START Given passage

If we try to do the $\int_0^1$ fit this way, however, we will have a problem because the integrals involving $\Gamma(x)$ and $1/x$ no longer converge:
cfit2(0,1)
DomainError with 3.5601181736115222e-307: integrand produced Inf in the interval (0.0, 7.120236347223045e-307) Stacktrace: [1] evalrule(::var"#47#51"{typeof(gamma),typeof(exp)}, ::Float64, ::Float64, ::Array{Float64,1}, ::Array{Float64,1}, ::Array{Float64,1}, ::typeof(norm)) at /Users/stevenj/.julia/packages/QuadGK/jmDk8/src/evalrule.jl:41 [2] adapt(::Function, ::Array{QuadGK.Segment{Float64,Float64,Float64},1}, ::Float64, ::Float64, ::Int64, ::Array{Float64,1}, ::Array{Float64,1}, ::Array{Float64,1}, ::Int64, ::Float64, ::Float64, ::Int64, ::typeof(norm)) at /Users/stevenj/.julia/packages/QuadGK/jmDk8/src/adapt.jl:38 [3] do_quadgk(::var"#47#51"{typeof(gamma),typeof(exp)}, ::Tuple{Int64,Int64}, ::Int64, ::Nothing, ::Float64, ::Int64, ::typeof(norm)) at /Users/stevenj/.julia/packages/QuadGK/jmDk8/src/adapt.jl:28 [4] (::QuadGK.var"#28#29"{Nothing,Float64,Int64,Int64,typeof(norm)})(::Function, ::Tuple{Int64,Int64}, ::Function) at /Users/stevenj/.julia/packages/QuadGK/jmDk8/src/adapt.jl:159 [5] handle_infinities at /Users/stevenj/.julia/packages/QuadGK/jmDk8/src/adapt.jl:93 [inlined] [6] #quadgk#27 at /Users/stevenj/.julia/packages/QuadGK/jmDk8/src/adapt.jl:157 [inlined] [7] (::QuadGK.var"#kw##quadgk")(::NamedTuple{(:rtol,),Tuple{Float64}}, ::typeof(quadgk), ::Function, ::Int64, ::Int64) at ./none:0 [8] (::var"#46#50"{Float64,Int64,Int64})(::Tuple{typeof(gamma),typeof(exp)}) at ./none:0 [9] iterate at ./generator.jl:47 [inlined] [10] collect_to!(::Array{Float64,2}, ::Base.Generator{Base.Iterators.ProductIterator{Tuple{Array{Function,1},Array{Function,1}}},var"#46#50"{Float64,Int64,Int64}}, ::Int64, ::Tuple{Tuple{typeof(exp),Int64},Tuple{typeof(exp),Int64}}) at ./array.jl:667 [11] collect_to_with_first!(::Array{Float64,2}, ::Float64, ::Base.Generator{Base.Iterators.ProductIterator{Tuple{Array{Function,1},Array{Function,1}}},var"#46#50"{Float64,Int64,Int64}}, ::Tuple{Tuple{typeof(exp),Int64},Tuple{typeof(exp),Int64}}) at ./array.jl:646 [12] collect(::Base.Generator{Base.Iterators.ProductIterator{Tuple{Array{Function,1},Array{Function,1}}},var"#46#50"{Float64,Int64,Int64}}) at ./array.jl:627 [13] #cfit2#45(::Float64, ::typeof(cfit2), ::Int64, ::Int64) at ./In[23]:5 [14] cfit2(::Int64, ::Int64) at ./In[23]:4 [15] top-level scope at In[24]:1
In this case, we must set $c_3=1$ analytically:
# special case for a=0 where c₃=1
function cfit2(b; rtol=1e-12) # continuous-x fit, doing integrals to relative tolerance rtol
a = 0
A = [exp,sin] # Γ(x) is moved to right-hand side
AᵀA = [quadgk(x -> f(x)*g(x), a,b, rtol=rtol)[1] for f in A, g in A]
Aᵀb = [quadgk(x -> f(x)*(1/x-gamma(x)), a,b, rtol=rtol)[1] for f in A]
display(AᵀA)

END Given passage

# What you will do
[A] According to the curve-fitting passage, why does calling cfit2(0,1) run into a problem?
[B] Continue the Julia curve-fitting passage from where it stops.

START Data extracts

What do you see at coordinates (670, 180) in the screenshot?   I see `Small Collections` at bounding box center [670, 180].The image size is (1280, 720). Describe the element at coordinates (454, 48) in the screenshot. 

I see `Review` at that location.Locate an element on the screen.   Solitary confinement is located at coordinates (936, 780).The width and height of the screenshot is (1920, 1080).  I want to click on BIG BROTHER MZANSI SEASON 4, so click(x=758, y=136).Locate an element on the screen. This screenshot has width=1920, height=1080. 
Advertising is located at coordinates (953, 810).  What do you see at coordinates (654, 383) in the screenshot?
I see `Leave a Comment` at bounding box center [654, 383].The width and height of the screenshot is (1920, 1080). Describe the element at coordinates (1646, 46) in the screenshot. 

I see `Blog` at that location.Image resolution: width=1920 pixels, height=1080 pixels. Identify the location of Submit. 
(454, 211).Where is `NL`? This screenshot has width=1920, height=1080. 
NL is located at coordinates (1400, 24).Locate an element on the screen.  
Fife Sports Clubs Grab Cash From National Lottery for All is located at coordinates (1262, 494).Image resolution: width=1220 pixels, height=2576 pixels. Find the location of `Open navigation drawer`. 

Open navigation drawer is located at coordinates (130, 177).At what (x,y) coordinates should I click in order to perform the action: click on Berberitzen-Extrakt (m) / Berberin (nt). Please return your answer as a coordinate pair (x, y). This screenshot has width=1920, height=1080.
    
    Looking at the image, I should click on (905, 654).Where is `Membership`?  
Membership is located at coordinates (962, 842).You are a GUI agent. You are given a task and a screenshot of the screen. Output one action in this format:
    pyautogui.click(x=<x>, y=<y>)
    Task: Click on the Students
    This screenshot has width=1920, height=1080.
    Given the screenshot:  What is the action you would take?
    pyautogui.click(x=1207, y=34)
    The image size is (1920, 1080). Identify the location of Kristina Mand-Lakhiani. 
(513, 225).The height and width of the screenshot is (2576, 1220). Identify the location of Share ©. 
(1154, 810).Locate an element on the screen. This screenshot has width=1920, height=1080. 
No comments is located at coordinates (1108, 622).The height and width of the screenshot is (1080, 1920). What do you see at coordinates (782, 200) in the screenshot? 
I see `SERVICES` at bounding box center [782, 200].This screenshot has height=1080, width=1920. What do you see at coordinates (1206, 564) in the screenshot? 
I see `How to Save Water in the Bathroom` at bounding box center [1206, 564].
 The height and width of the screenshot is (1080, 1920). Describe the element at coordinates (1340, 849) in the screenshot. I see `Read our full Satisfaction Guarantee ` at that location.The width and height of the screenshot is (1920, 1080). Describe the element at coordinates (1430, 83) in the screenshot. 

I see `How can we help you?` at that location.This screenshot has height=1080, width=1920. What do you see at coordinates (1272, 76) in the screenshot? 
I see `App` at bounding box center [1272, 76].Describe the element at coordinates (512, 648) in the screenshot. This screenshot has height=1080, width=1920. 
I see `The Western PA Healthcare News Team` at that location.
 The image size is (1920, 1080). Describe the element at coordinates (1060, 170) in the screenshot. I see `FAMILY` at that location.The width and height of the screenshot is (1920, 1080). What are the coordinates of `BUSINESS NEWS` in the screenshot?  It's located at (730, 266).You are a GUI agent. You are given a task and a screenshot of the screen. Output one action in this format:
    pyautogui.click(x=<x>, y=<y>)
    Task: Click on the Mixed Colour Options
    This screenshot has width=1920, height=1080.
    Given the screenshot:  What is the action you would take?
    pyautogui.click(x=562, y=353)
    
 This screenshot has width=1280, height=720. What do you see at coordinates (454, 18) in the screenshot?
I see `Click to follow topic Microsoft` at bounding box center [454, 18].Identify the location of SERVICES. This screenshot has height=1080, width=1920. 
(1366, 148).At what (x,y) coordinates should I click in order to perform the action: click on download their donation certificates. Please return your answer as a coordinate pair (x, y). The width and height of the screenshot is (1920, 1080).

END Data extracts

# Answers for the exercise
[A] The integrals involving $\Gamma(x)$ and $1/x$ no longer converge.

[B]
display(Aᵀb)
return [AᵀA \ Aᵀb; 1] # the least-square coefficients including c₃=1
end
cfit2(1)
2×2 Array{Float64,2}: 3.19453 0.909331 0.909331 0.272676
2-element Array{Float64,1}: 0.34706840472875855 0.0736563323865726
3-element Array{Float64,1}: 0.6259463063551046 -1.8173087923915738 1.0
Again, these results are consistent with the $\boxed{c \approx (0.626, -1.817, 1.0)}$ results that we obtained in part (b). Again, we see that our $2\times 2$ matrix $A^*A$ is well-conditioned.
(Our accuracy might still be limited by the $A^* (1/x - \Gamma(x))$ computation because of cancellation error, as noted above, unless we find a better implementation of this special function. However, we are helped by the fact that quadgk
never evaluates the integrand exactly at its endpoints, and it uses a very fast-converging quadrature algorithm that doesn't even get particularly close to the endpoints for smooth integrands.)